Random Tessellation Forests
This work addresses the need for more flexible partitioning methods in machine learning for multi-dimensional data, offering a novel framework that can capture complex inter-dimensional dependencies, though it builds incrementally on prior generalizations.
The authors tackled the problem of limited flexibility in space partitioning methods due to axis-aligned cuts by proposing the Random Tessellation Process (RTP), a framework that generalizes existing processes to allow non-axis aligned cuts in multi-dimensional data, resulting in improved accuracies in simulations and gene expression analysis.
Space partitioning methods such as random forests and the Mondrian process are powerful machine learning methods for multi-dimensional and relational data, and are based on recursively cutting a domain. The flexibility of these methods is often limited by the requirement that the cuts be axis aligned. The Ostomachion process and the self-consistent binary space partitioning-tree process were recently introduced as generalizations of the Mondrian process for space partitioning with non-axis aligned cuts in the two dimensional plane. Motivated by the need for a multi-dimensional partitioning tree with non-axis aligned cuts, we propose the Random Tessellation Process (RTP), a framework that includes the Mondrian process and the binary space partitioning-tree process as special cases. We derive a sequential Monte Carlo algorithm for inference, and provide random forest methods. Our process is self-consistent and can relax axis-aligned constraints, allowing complex inter-dimensional dependence to be captured. We present a simulation study, and analyse gene expression data of brain tissue, showing improved accuracies over other methods.

### Tasks and exercises
• A. In the passage on random tessellation forests, what kind of algorithm do the authors derive for inference?
• B. Which space partitioning methods and processes does the passage on random tessellation forests name, including the one the authors propose?
• C. From the passage on random tessellation forests, extract the stretch from "The authors tackled" through "gene expression analysis.".

### Data below

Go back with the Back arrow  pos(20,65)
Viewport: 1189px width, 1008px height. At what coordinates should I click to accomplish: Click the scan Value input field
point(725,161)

### Answers to the tasks
• A. A sequential Monte Carlo algorithm.

• B. Random forests, the Mondrian process, the Ostomachion process, the self-consistent binary space partitioning-tree process, and the Random Tessellation Process (RTP).

• C.
The authors tackled the problem of limited flexibility in space partitioning methods due to axis-aligned cuts by proposing the Random Tessellation Process (RTP), a framework that generalizes existing processes to allow non-axis aligned cuts in multi-dimensional data, resulting in improved accuracies in simulations and gene expression analysis.